Dans le commerce, il existe un Syndicat de la librairie française (SLF), qui représente très bien les intérêts des libraires... patrons. Mais voici que se crée un Syndicat des libraires ­d’Île-de-France (SLI), affilié à la CGT, qui ­s’adresse aux employées. Perrine Ablain, libraire au Genre urbain (Paris 20e), est une de ses ­fondatrices.

Comment est né le SLI ?

Tout est parti d’un cas précis : une libraire parisienne, confrontée à du harcèlement, a demandé de l’aide au SLF, sans aucun succès. Elle a cherché ailleurs... Et c’est la CGT-Commerce qui a répondu à l’appel, puis qui a accompagné la création du SLI. Les librairies indépendantes sont souvent des petites structures (en général moins de 11 employées), ce qui complique les rapports entre direction et salariées, mais aussi les liens entre nous ! Or on s’aperçoit vite, en discutant entre collègues, qu’on rencontre les mêmes problèmes : salaires bas, législation mal respectée (le paiement des heures sup’ n’est pas toujours assuré par exemple), harcèlement parfois.

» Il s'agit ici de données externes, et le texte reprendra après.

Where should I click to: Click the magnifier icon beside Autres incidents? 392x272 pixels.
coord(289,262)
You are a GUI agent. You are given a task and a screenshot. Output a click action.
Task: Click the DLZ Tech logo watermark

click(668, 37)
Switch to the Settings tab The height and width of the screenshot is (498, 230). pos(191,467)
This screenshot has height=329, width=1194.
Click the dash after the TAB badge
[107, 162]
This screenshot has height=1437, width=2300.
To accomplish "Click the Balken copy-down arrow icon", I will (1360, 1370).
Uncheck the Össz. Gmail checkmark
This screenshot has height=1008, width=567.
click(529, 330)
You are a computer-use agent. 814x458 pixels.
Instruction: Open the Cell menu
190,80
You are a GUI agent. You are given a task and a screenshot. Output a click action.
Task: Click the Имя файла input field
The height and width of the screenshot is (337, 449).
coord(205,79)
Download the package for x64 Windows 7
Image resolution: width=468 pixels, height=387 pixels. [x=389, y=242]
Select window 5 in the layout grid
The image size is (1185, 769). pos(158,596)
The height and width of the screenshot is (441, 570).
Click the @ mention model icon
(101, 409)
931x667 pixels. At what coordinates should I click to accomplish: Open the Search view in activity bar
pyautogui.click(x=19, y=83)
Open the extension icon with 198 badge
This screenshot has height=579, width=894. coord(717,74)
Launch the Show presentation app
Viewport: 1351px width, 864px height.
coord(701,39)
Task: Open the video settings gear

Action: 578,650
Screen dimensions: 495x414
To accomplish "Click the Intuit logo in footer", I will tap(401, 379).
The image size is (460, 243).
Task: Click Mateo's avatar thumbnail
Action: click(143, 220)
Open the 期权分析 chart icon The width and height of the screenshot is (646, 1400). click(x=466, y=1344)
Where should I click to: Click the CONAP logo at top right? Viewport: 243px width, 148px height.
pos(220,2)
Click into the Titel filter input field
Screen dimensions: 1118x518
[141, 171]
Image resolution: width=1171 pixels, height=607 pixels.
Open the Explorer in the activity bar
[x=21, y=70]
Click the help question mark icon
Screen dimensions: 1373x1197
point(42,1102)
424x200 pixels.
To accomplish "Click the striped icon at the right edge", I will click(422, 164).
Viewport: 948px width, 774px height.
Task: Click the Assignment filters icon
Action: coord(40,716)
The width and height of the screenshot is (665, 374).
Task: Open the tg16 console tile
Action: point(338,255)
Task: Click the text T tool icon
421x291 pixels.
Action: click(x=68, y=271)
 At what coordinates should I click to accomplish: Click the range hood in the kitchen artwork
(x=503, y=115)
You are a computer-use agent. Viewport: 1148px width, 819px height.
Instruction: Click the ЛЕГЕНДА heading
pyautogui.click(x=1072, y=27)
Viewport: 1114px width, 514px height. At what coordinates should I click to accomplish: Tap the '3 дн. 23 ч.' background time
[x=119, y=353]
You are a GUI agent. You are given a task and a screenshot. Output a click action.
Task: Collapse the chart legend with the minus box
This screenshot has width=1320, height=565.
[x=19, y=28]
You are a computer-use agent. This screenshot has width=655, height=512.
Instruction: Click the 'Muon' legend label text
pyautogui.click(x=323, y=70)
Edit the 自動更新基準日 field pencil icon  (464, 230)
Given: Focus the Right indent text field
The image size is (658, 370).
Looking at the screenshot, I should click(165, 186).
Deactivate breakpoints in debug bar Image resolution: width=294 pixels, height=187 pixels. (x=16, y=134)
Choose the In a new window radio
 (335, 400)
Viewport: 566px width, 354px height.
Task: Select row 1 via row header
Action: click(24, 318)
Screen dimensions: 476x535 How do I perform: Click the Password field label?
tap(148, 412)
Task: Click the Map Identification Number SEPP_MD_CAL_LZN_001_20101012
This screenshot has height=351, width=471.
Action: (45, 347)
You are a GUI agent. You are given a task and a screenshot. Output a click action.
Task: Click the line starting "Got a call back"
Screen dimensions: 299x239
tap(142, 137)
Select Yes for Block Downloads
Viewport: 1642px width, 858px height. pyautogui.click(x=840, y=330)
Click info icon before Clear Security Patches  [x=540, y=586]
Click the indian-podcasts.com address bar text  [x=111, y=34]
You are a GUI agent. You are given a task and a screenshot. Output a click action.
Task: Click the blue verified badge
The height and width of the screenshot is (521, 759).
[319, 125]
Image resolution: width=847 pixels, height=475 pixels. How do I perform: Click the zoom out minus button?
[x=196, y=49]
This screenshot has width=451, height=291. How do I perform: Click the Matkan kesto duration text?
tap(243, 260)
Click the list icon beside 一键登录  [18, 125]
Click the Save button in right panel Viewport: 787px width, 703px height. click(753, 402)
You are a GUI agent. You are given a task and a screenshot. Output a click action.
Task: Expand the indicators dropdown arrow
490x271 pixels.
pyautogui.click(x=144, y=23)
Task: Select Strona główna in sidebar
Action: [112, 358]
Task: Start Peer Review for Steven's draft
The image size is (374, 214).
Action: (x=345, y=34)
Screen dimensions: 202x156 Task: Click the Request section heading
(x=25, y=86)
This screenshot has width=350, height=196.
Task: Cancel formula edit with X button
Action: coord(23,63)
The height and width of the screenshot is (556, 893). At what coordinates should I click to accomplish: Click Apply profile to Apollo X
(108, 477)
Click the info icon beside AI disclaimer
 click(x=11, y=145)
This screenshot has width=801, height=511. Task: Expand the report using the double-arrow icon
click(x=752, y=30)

Quel est la stratégie en vue ?

D’abord, se faire connaître ! Et informer sur la convention collective, sur nos droits, qui sont très souvent mal connus des employées (et même des patrons !). Il faut décloisonner les librairies, créer des liens entre nous. Pour commencer, on va se cantonner à l’Île-de-France. Notre deuxième objectif, c’est de dénoncer nos salaires, très bas rapportés au niveau d’études et à la charge de travail. C’est un problème récurrent dans le ­monde de la culture : on est censées être passionnées... et donc donner beaucoup en échange de peu. Nous voulons aussi lutter très fermement contre les situations malsaines permises par le face-à-face entre une ou un chef autoritaire qui se sent tout-puissant et une petite équipe effrayée à l’idée de « se griller » si elle se défend. Ces situations sont hélas vraiment courantes. Enfin, le SLI défend une autre vision du métier, mis à mal par la surproduction éditoriale. Être libraire, c’est prendre le temps de lire, aller chercher les trésors des catalogues... pas simplement ranger les dernières nouveautés sur des étagères.

Et alors, comment on fait tout ça ?

Pour rassembler les libraires, on a créé une page Facebook et une liste mail. Le SLI a aussi l’intention d’organiser régulièrement des réunions publiques – nous avons fait plusieurs adhésions dès la première, fin mars. Et en ce moment, on travaille beaucoup sur les négociations des accords de branche ; c’est un très gros enjeu pour toutes et tous les salariées, qui se joue en commission paritaire. Or pour le moment, la CGT n’a que 4 sièges, et les autres syndicats présents (CFTC, CFDT, UNSA, FO, CFE-CGC) ne se font pas représenter par des libraires. Ça ne facilite pas les négociations ! A long terme, on espère peser davantage dans les élections professionnelles, pour lancer une dynamique vraiment favorable aux salariées des librairies.